Dataset items
Segment Open
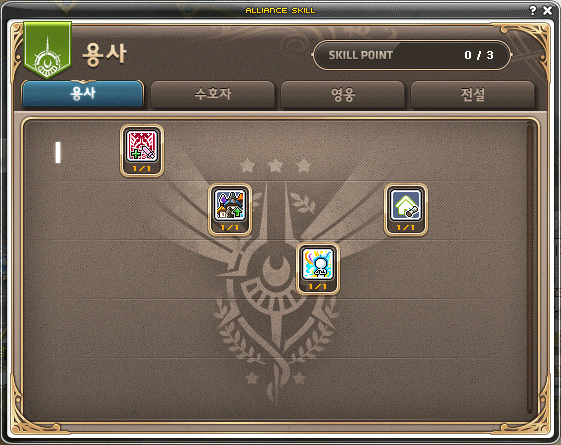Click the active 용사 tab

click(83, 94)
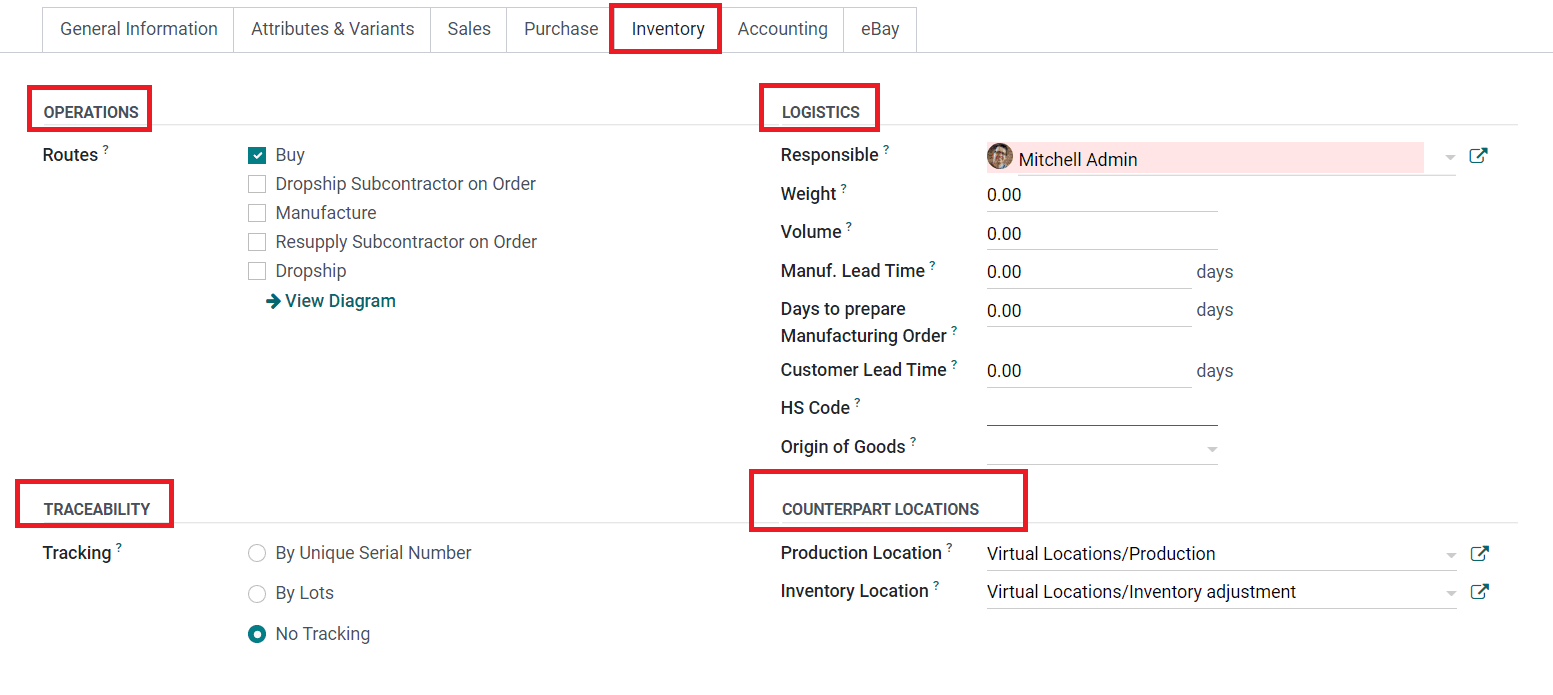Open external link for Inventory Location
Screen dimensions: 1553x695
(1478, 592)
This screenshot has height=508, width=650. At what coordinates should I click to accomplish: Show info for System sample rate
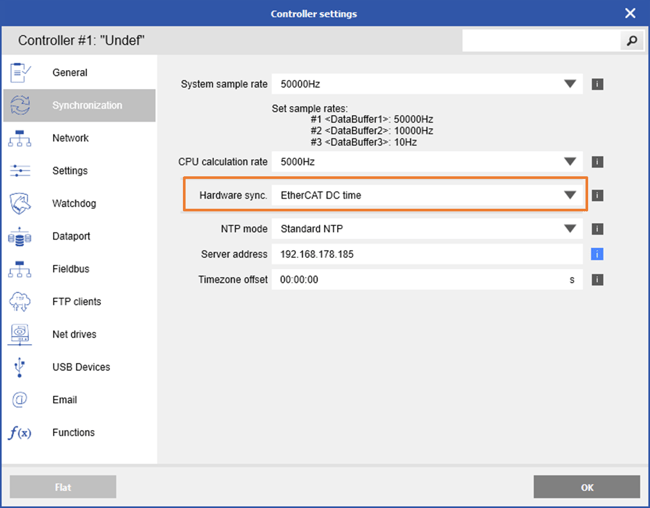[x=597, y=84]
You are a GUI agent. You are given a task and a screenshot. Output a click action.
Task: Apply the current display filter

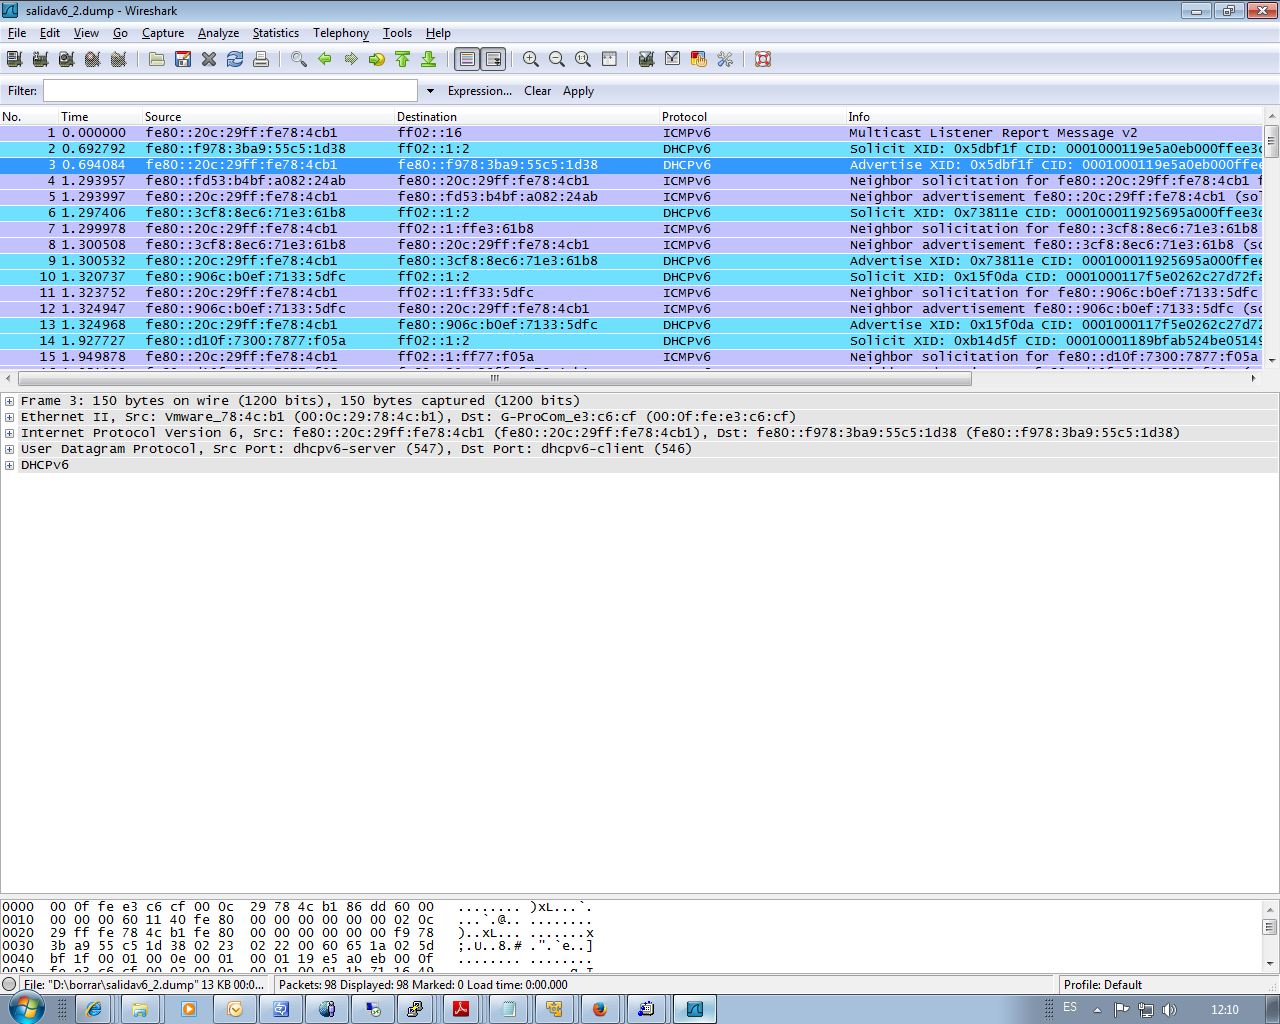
Segment Closed
■ **Your assignment**:
Please retype exactly the lines from the one containing "You are a GUI" to the last line of the records above, both included, without any pictures.

■ **Answer below**:
You are a GUI agent. You are given a task and a screenshot. Output a click action.
Task: Apply the current display filter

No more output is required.